Two-Level Modelling Considered Harmful

  • 2017-05-10
  • Research
  • PhD School

Lecture by guest professor Thomas Kühne, Victoria University of Wellington, New Zealand


Two-level object-oriented technology has been tremendously successful in both modelling (cf. UML) and programming (cf. Java). However, it has been shown that attempting to capture certain domains or systems with only two classification levels (i.e., objects and their types) results in accidental complexity that stems from an impedance mismatch between the subject at hand and the solution technology used to capture it. Examples for domains that can be more elegantly captured using multiple classification levels include biological taxonomies, process (meta-) models, software architectures, and systems with dynamic type levels.

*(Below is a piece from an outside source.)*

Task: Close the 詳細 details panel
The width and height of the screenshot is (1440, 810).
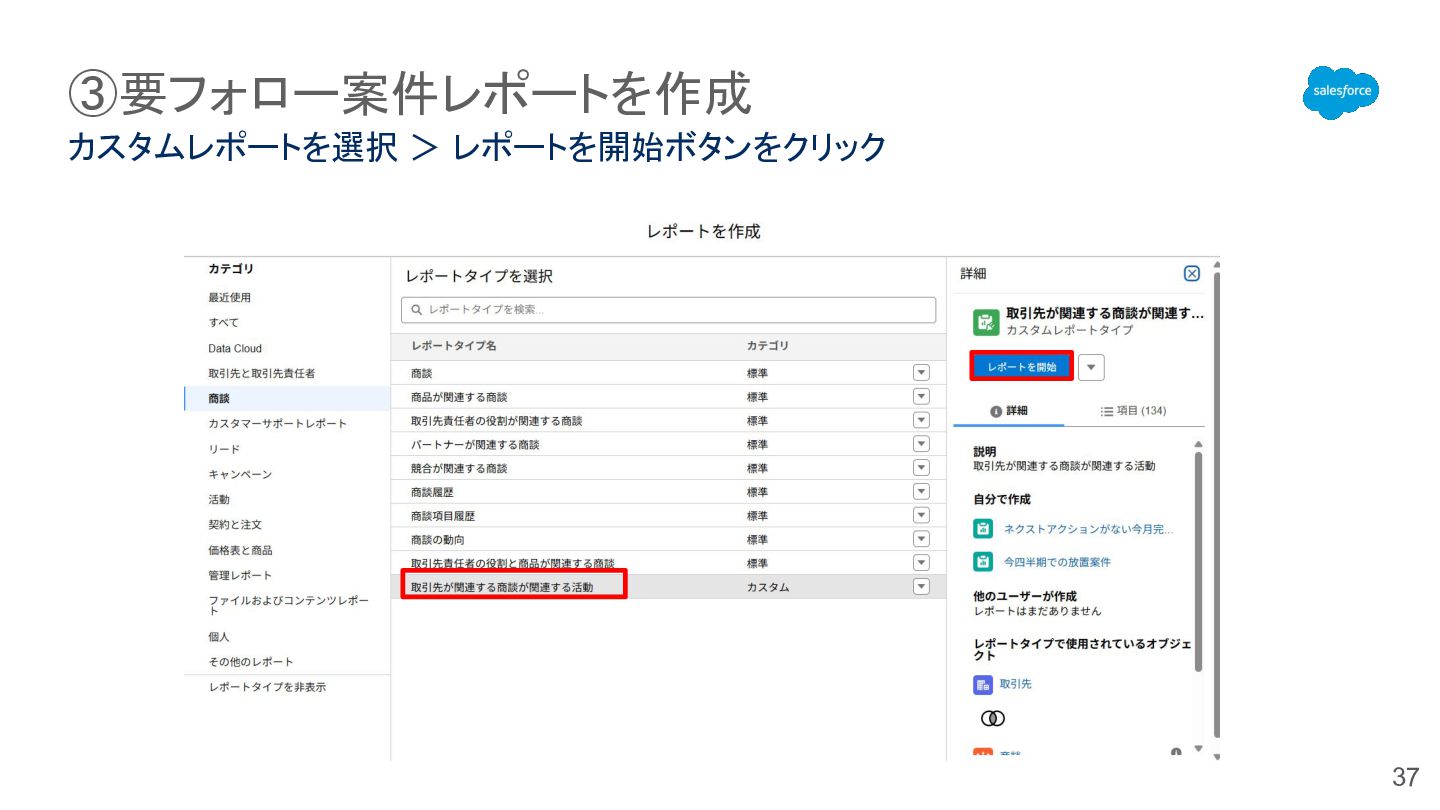Action: tap(1191, 274)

In this talk, I will present downsides of using two-level technology workarounds, discuss the novel classification dimension employed in multi-level modelling, explain the notion of “deep characterization”, and provide a brief outlook on future multi-level research.


Thomas Kühne is an Associate Professor at Victoria University of Wellington, New Zealand. Prior to that he was an Assistant Professor at the Technische Universität Darmstadt, Germany, an Acting Professor at the University of Mannheim, Germany, and a Lecturer at Staffordshire University, UK. His research interests include model-driven development, metamodeling, and multi-level modelling. He received his Ph.D. and M.Sc. in Computer Science from the Technische Universität Darmstadt, Germany in 1998 and 1992 respectively.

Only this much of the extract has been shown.